* [INSTRUCTIONS TO FOLLOW]:
Every entry must be repeated exactly. Exclude all pictures.

Screenshot grounding data:
====
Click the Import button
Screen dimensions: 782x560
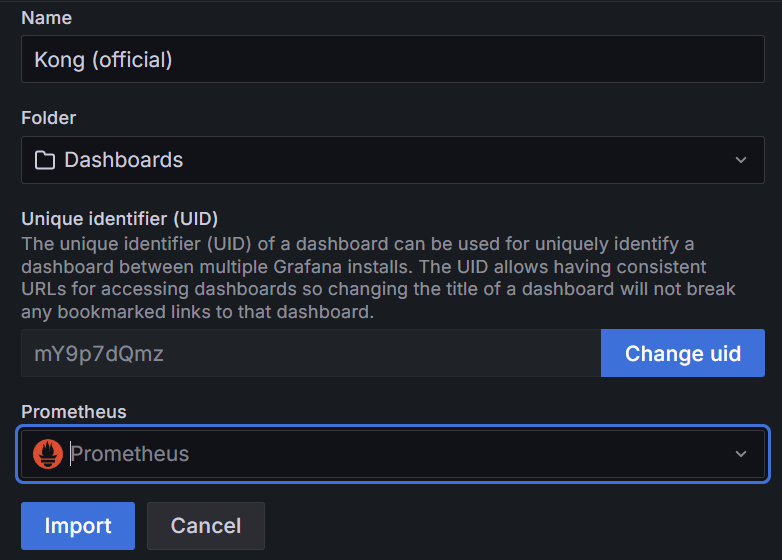pyautogui.click(x=78, y=526)
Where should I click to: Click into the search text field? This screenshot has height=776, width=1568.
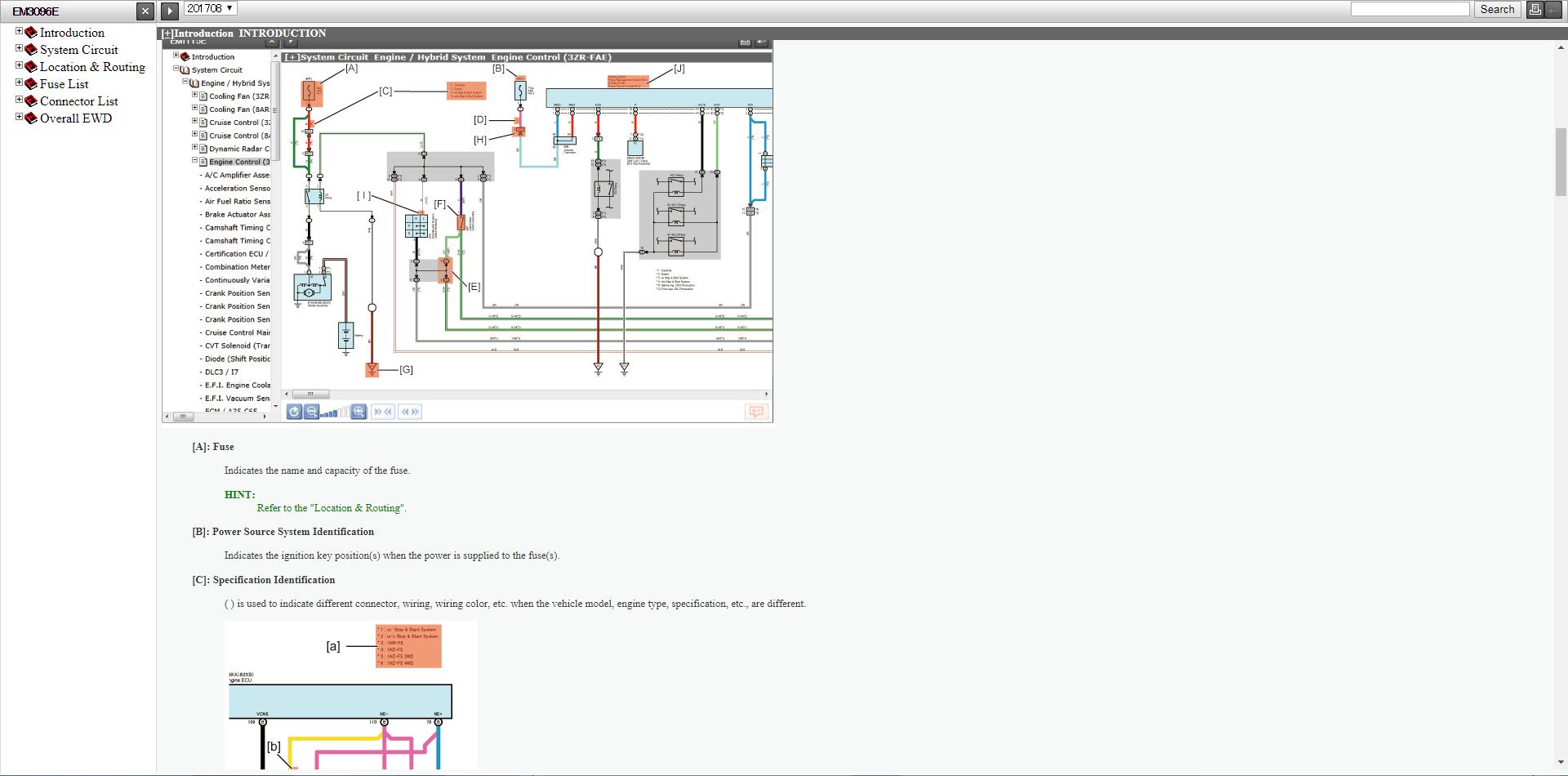(x=1410, y=10)
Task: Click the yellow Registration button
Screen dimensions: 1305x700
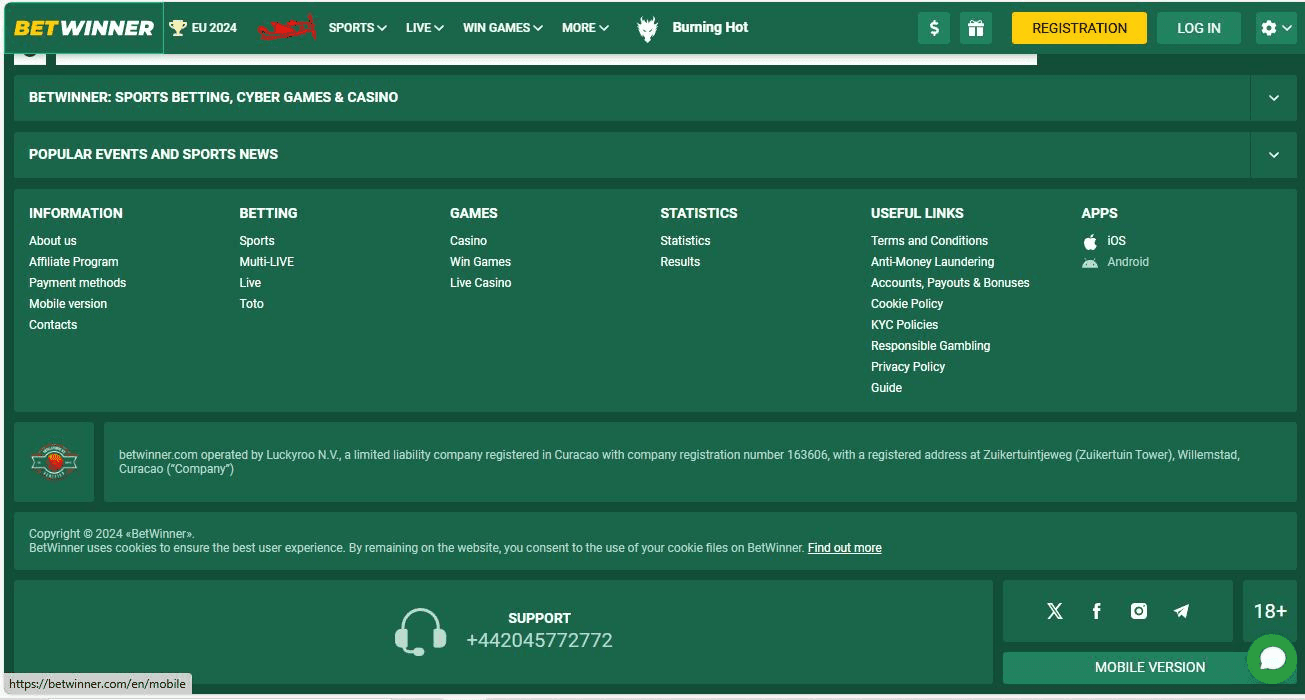Action: (x=1079, y=28)
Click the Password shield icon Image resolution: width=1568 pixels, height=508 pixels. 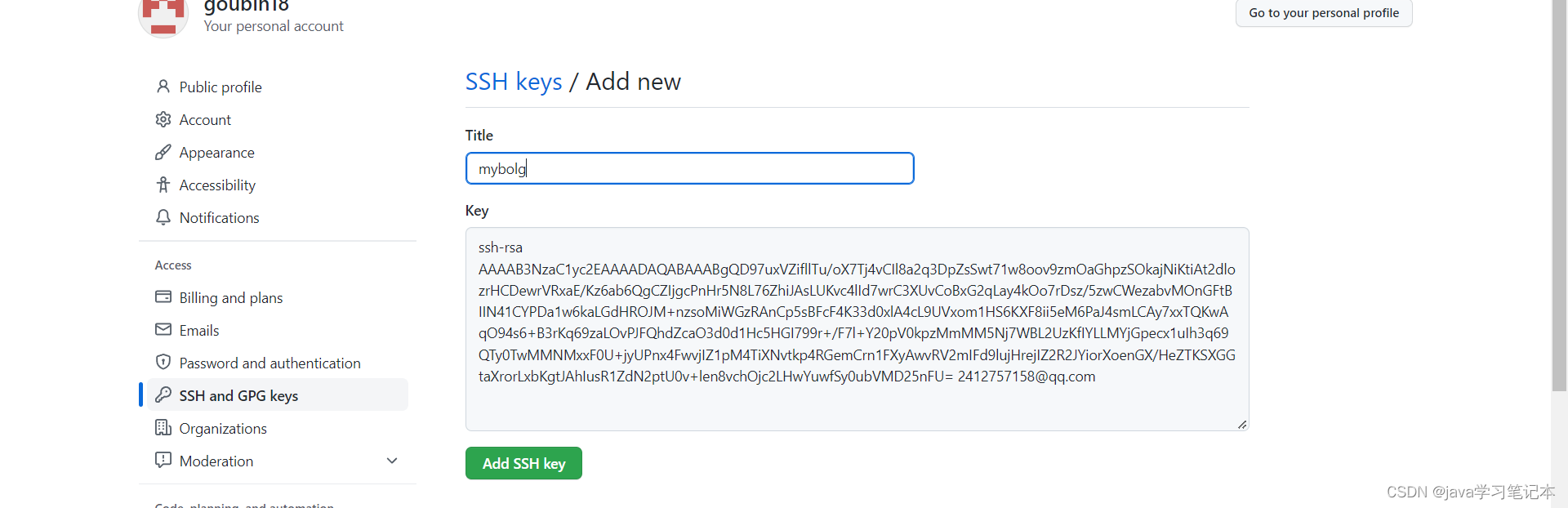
====
* [ANSWER TO THIS TASK]:
Click the Import button
Screen dimensions: 782x560
pyautogui.click(x=78, y=526)
Where should I click to: Click into the search text field? This screenshot has height=776, width=1568.
(x=1410, y=10)
Task: Click the yellow Registration button
Screen dimensions: 1305x700
Action: (x=1079, y=28)
Click the Password shield icon Image resolution: width=1568 pixels, height=508 pixels. 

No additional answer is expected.